Nicaraguan Red Cross
- Formation: 10 January 1934; 92 years ago
- Founders: Henry Debayle; Emelina Tercero de Debayle; Rodolfo Espinoza Ramírez;
- Dissolved: 9 May 2023
- Type: Nonprofit
- Focus: Humanitarian aid
- Headquarters: Managua, Nicaragua
- Region served: Nicaragua
- President: Oscar Gutiérrez
- Parent organization: International Federation of Red Cross and Red Crescent Societies
- Subsidiaries: 32 branches
- Volunteers: 2,000 (2022)
- Website: cruzrojanicaraguense.org (archived at the Wayback Machine (archived 16 August 2023))

= Nicaraguan Red Cross =

The Nicaraguan Red Cross (Cruz Roja Nicaragüense), was a humanitarian aid organization that was a member of the Red Cross Society and the national ambulance service in Nicaragua. Founded on 10 January 1934, it was the country's emergency medical response organization. The Nicaraguan Red Cross had its headquarters in Managua.
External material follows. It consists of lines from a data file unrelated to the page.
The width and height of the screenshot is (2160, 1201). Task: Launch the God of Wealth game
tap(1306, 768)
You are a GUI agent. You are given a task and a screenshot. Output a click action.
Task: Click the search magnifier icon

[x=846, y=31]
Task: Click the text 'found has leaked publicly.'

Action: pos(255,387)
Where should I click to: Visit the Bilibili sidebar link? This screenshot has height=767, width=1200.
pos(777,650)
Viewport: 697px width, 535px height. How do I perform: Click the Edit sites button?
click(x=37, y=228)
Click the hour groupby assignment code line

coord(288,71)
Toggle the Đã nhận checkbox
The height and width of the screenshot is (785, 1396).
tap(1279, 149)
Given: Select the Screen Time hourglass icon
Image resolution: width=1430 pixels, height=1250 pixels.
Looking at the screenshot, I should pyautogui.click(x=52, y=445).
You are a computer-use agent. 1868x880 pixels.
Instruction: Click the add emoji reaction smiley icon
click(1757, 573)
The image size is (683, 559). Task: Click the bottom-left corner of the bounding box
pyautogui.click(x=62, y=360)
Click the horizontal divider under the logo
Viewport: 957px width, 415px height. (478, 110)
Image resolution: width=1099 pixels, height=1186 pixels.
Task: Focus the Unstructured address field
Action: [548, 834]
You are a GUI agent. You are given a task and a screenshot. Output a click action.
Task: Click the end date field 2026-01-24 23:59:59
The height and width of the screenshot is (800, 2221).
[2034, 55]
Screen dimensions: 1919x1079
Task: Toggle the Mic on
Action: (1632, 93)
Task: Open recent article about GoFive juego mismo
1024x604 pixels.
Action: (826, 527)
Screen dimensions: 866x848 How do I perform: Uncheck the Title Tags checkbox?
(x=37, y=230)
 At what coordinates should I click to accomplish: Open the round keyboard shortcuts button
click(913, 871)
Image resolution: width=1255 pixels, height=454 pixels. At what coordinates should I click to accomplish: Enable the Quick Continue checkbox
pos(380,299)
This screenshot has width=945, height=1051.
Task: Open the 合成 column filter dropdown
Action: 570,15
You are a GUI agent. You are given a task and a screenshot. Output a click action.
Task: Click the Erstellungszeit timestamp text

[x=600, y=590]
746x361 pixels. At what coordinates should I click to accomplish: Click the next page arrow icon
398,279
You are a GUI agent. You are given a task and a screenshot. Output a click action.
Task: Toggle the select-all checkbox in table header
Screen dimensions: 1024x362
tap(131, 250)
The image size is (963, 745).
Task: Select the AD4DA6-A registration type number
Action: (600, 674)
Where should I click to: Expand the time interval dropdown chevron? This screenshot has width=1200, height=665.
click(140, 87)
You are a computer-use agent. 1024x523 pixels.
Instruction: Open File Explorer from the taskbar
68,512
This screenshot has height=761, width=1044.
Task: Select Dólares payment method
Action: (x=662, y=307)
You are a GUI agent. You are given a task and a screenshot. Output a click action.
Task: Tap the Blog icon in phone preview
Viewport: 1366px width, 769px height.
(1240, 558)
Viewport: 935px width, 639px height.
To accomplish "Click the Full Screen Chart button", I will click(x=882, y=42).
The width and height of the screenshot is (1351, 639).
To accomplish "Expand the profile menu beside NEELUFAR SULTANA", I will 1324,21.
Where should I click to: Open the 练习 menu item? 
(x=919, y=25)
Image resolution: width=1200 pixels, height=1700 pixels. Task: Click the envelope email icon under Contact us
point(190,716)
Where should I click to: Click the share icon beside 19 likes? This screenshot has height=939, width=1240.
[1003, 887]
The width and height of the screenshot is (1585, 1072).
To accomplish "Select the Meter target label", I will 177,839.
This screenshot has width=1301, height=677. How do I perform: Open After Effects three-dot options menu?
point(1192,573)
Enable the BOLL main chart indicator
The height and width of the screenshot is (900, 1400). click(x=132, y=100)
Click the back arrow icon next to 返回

In May 2023 the Nicaraguan government passed a law to close the agency amid a government crackdown on charities, civic groups, and religious groups and democratic backsliding under Daniel Ortega's leadership. The law was passed after the Nicaraguan government accused the Red Cross of attacking the country's "peace and stability" during the 2018 Nicaraguan protests during which it helped treat injured protesters.

The law also ordered the seizure of the Red Cross's properties by the government and ordered the government's ministry of health to create their own "Red Cross" society, which later became the White Cross (Cruz Blanca).